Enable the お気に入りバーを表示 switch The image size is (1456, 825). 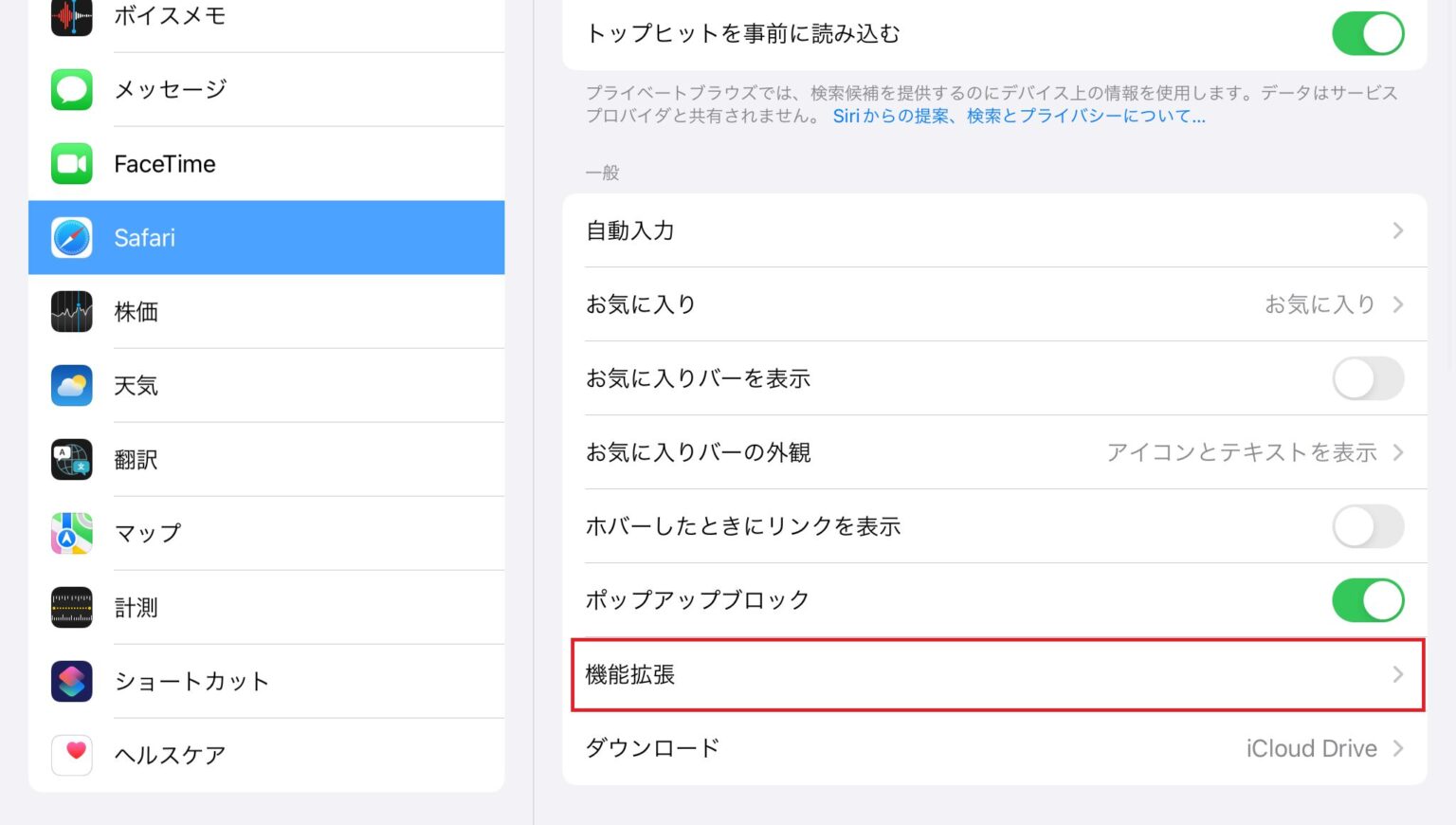1368,378
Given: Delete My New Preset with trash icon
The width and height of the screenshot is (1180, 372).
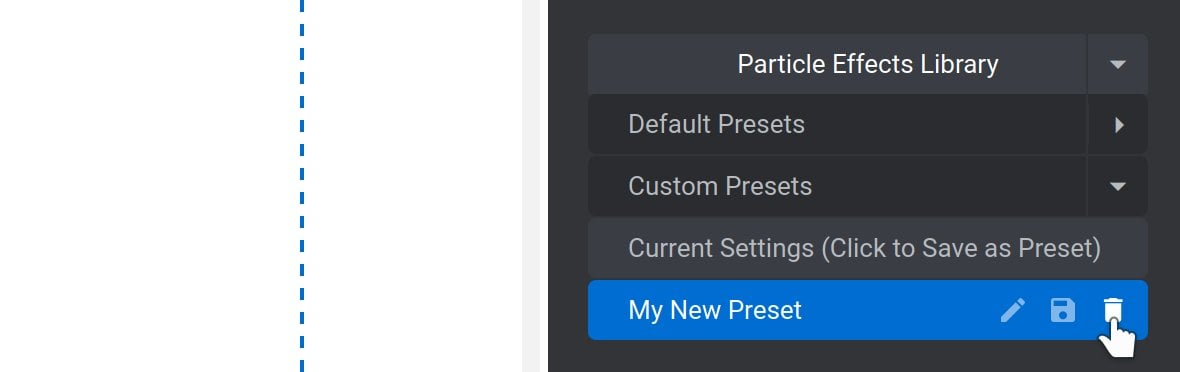Looking at the screenshot, I should point(1112,309).
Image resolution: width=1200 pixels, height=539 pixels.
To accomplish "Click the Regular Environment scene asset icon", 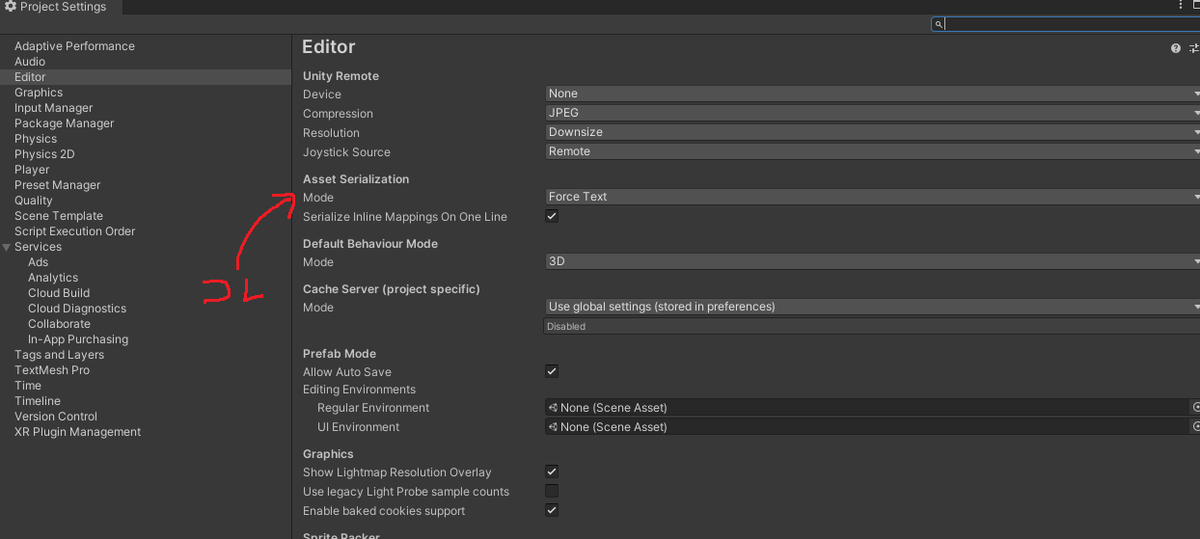I will [553, 408].
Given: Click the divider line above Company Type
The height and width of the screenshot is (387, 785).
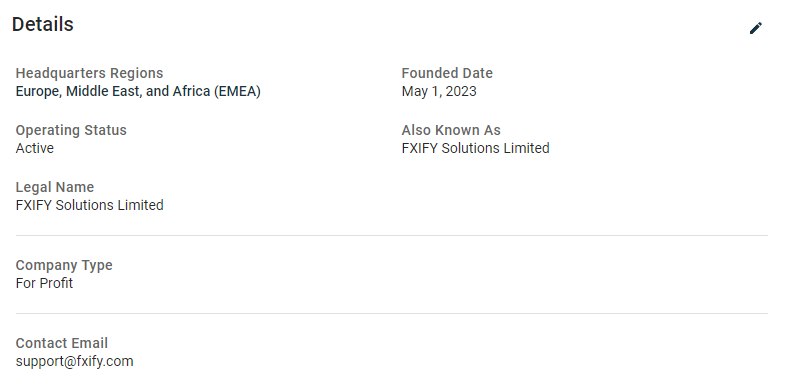Looking at the screenshot, I should 391,235.
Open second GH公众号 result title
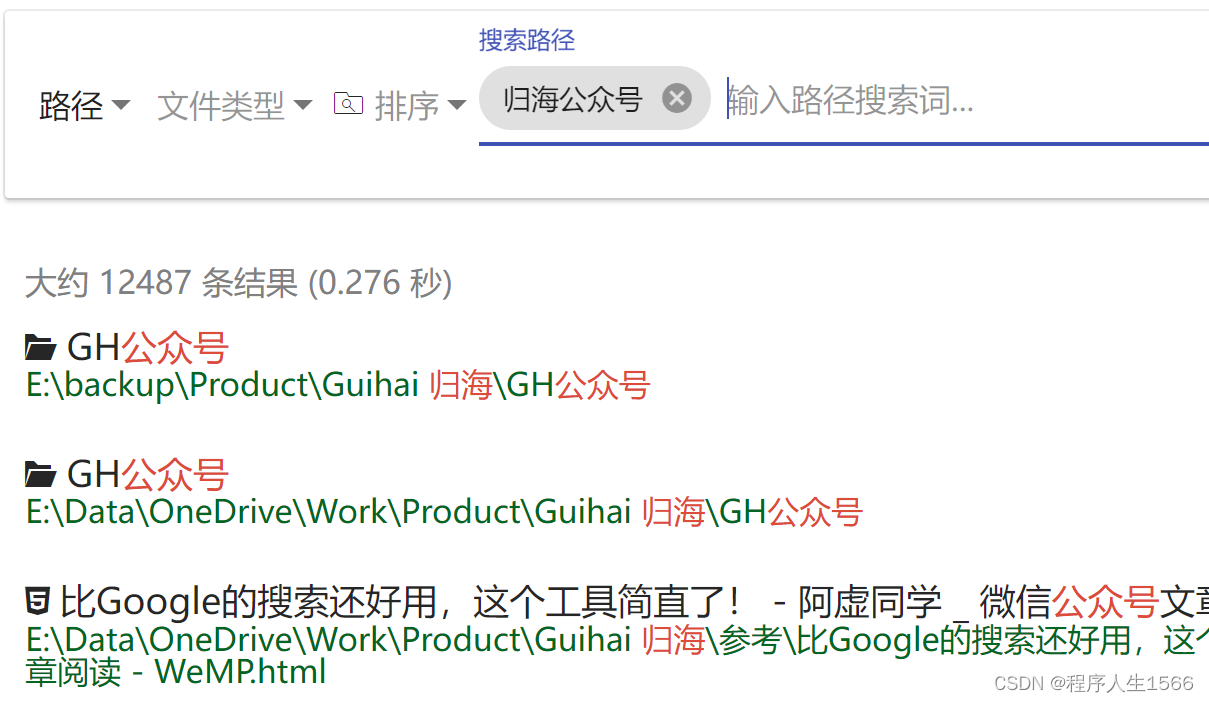 tap(147, 474)
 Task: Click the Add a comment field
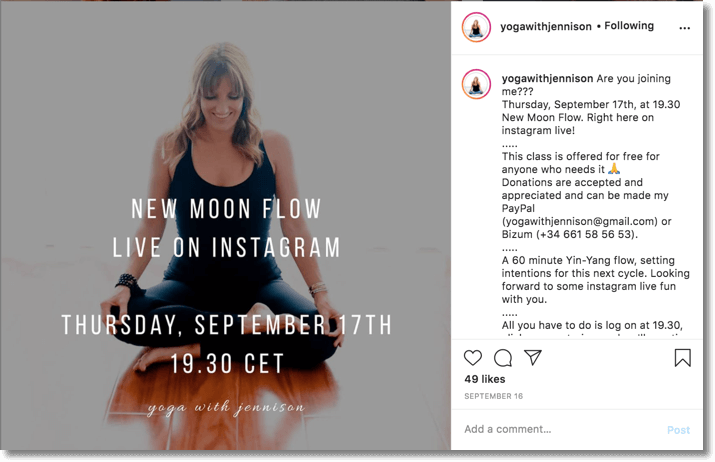(x=562, y=429)
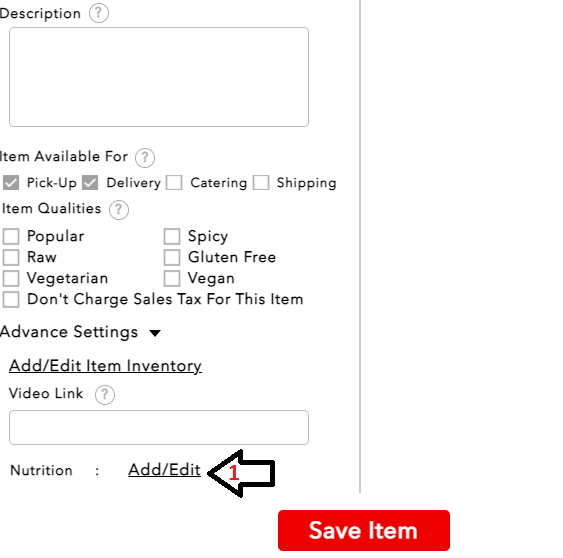The height and width of the screenshot is (558, 563).
Task: Collapse the Advance Settings arrow
Action: (x=155, y=334)
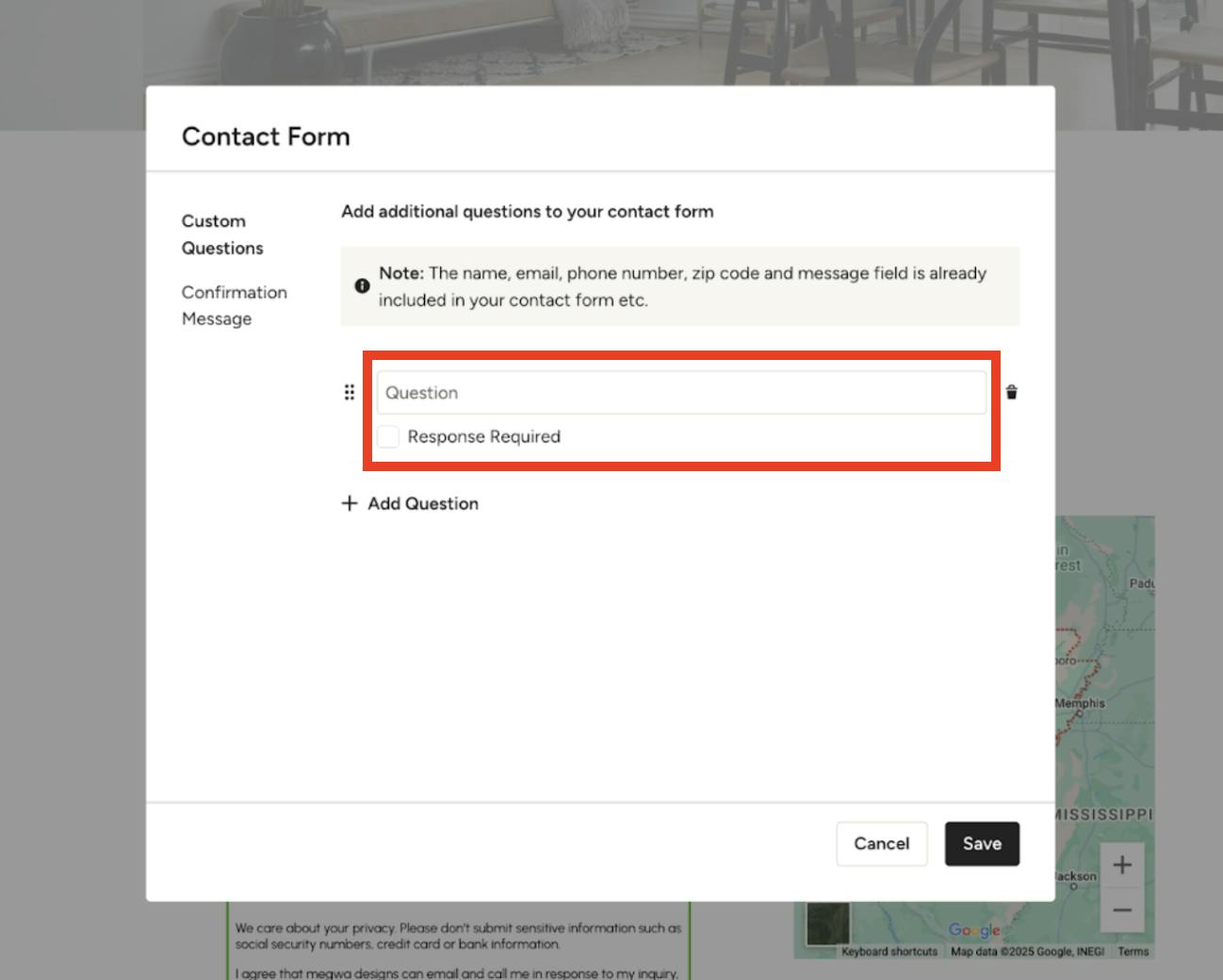This screenshot has width=1223, height=980.
Task: Save the contact form changes
Action: point(982,843)
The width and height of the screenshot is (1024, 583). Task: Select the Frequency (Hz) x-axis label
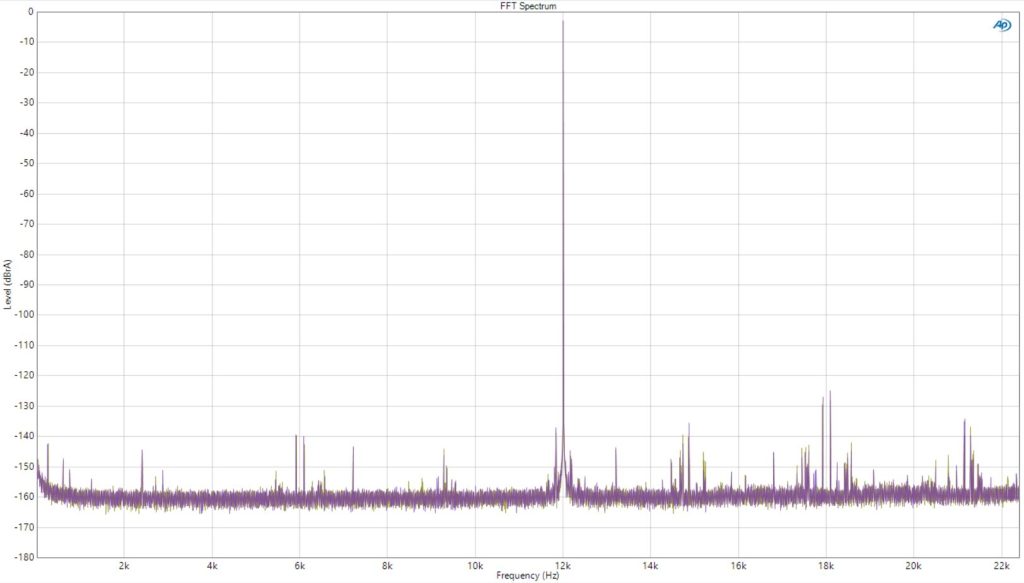(526, 576)

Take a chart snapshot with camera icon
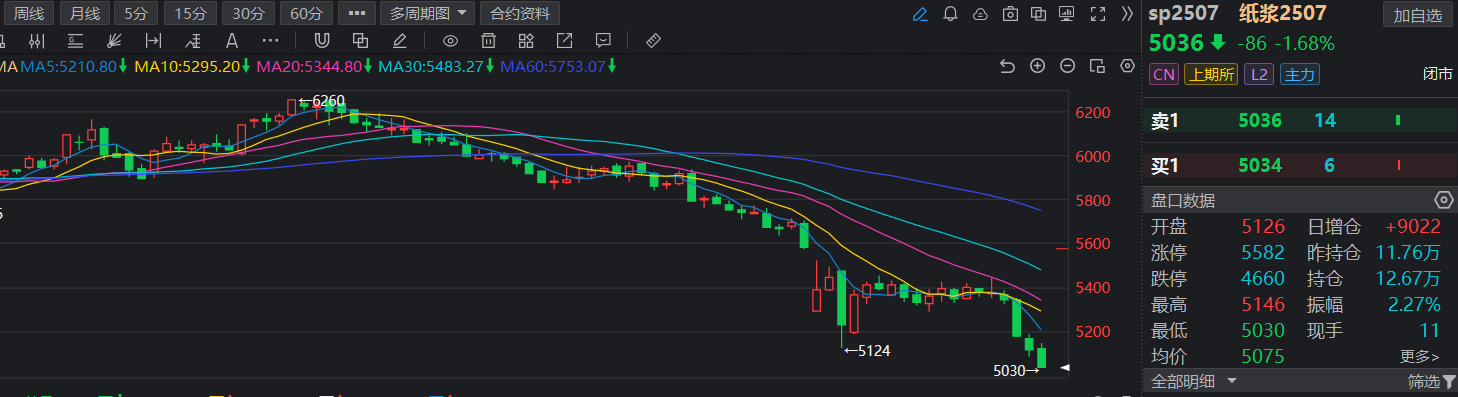tap(1010, 14)
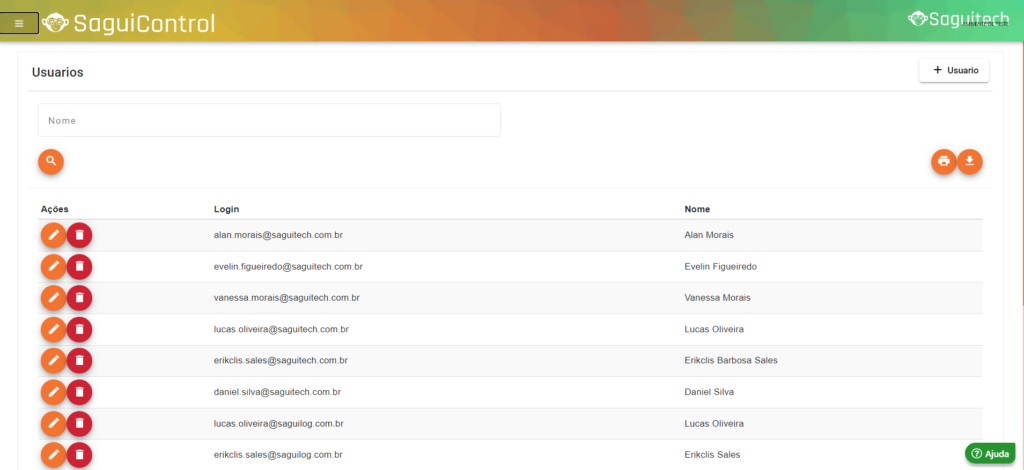Click the download export icon button
Screen dimensions: 1024x470
[x=970, y=161]
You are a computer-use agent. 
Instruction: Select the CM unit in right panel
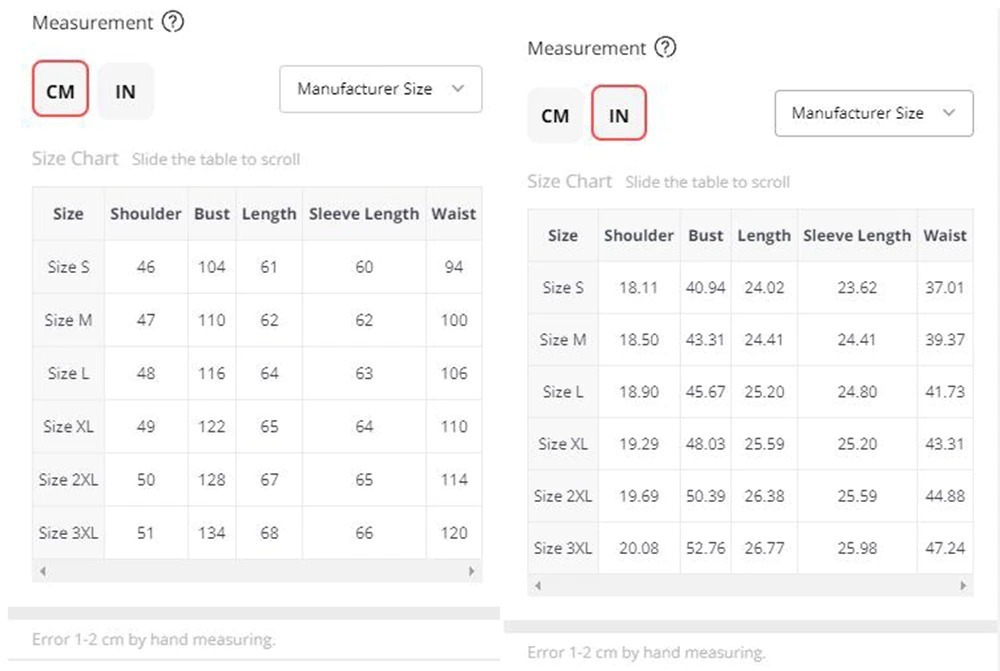pyautogui.click(x=555, y=115)
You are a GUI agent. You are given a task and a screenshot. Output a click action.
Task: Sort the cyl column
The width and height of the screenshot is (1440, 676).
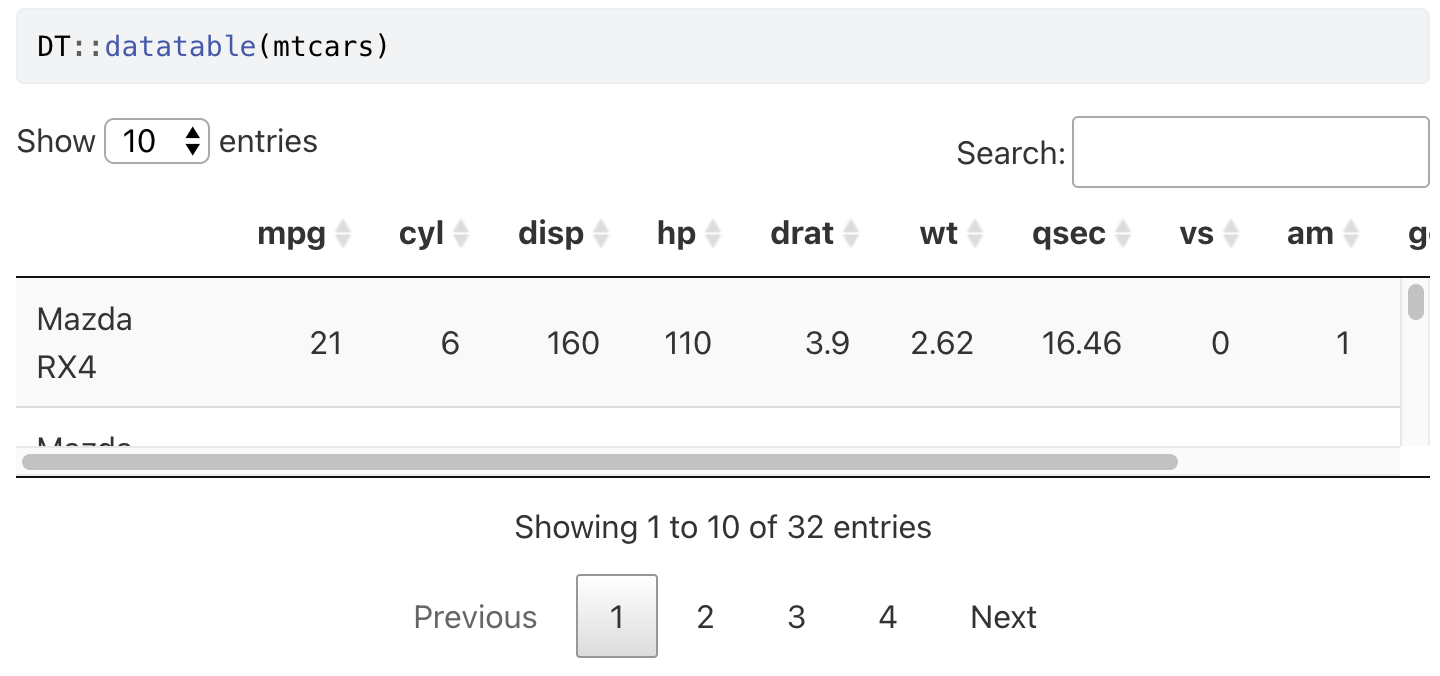(x=422, y=233)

====

> Work item
The answer should consist only of the lines from the one with "You are a GUI" through the last line of the material above, copied exactly, with no pictures.

> Answer box
You are a GUI agent. You are given a task and a screenshot. Output a click action.
Task: Sort the cyl column
The width and height of the screenshot is (1440, 676).
(x=422, y=233)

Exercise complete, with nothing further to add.